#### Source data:
================
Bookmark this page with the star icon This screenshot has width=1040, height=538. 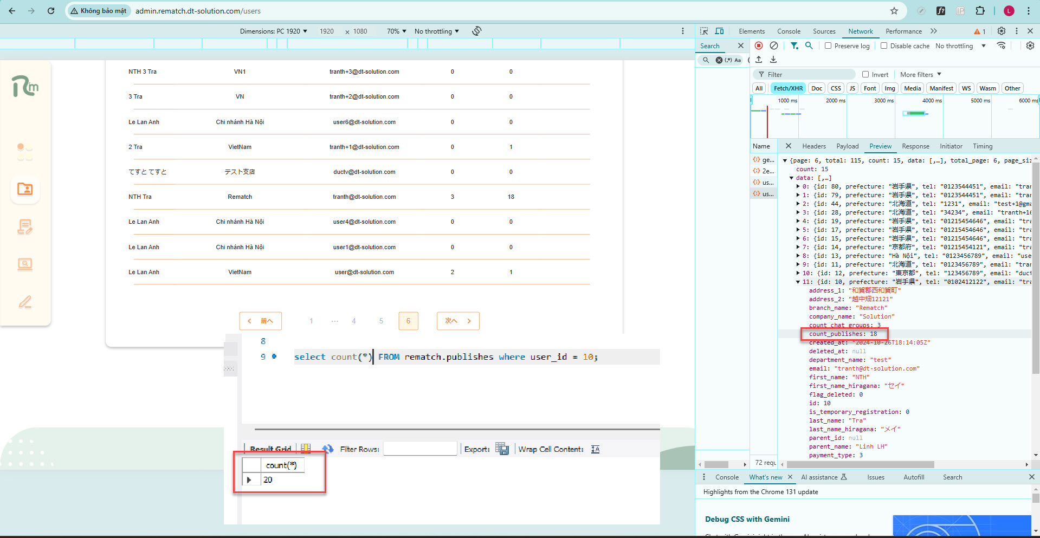894,11
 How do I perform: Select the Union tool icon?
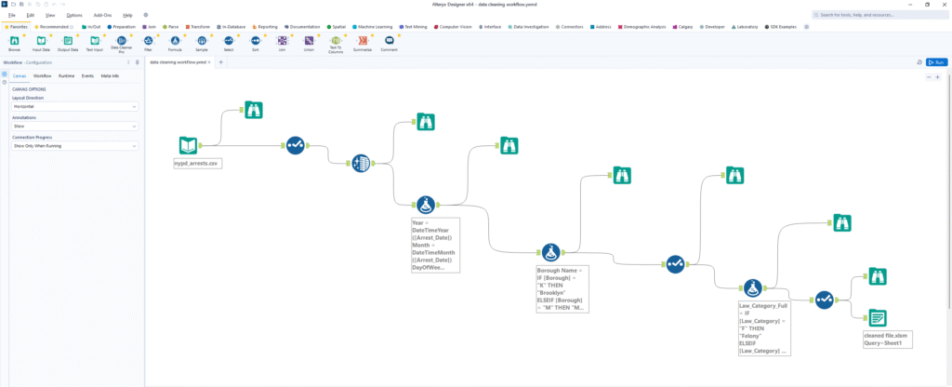(x=309, y=41)
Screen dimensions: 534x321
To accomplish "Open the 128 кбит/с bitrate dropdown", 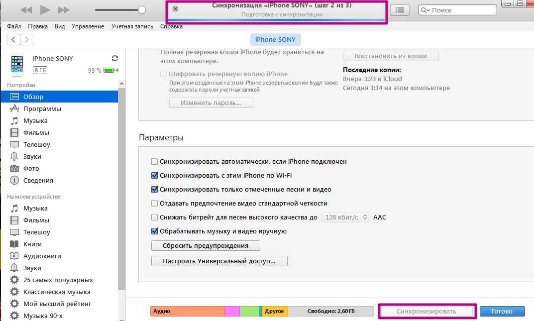I will click(x=345, y=217).
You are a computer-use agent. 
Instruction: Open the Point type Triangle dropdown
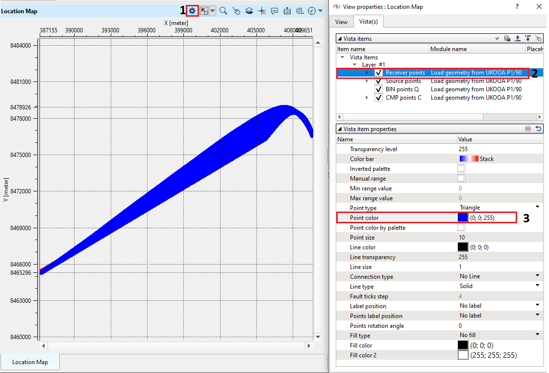[537, 208]
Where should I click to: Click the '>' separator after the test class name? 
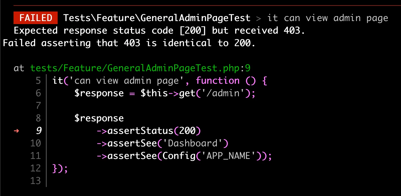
================
#### Task prompt:
Return only the lines from the line containing "You are a computer-use agent." through the last line of the records above, both ends included, exactly as written, leaving pictures out.

#### Answer:
You are a computer-use agent. 
Instruction: Open the Point type Triangle dropdown
[537, 208]
Where should I click to: Click the '>' separator after the test class name? 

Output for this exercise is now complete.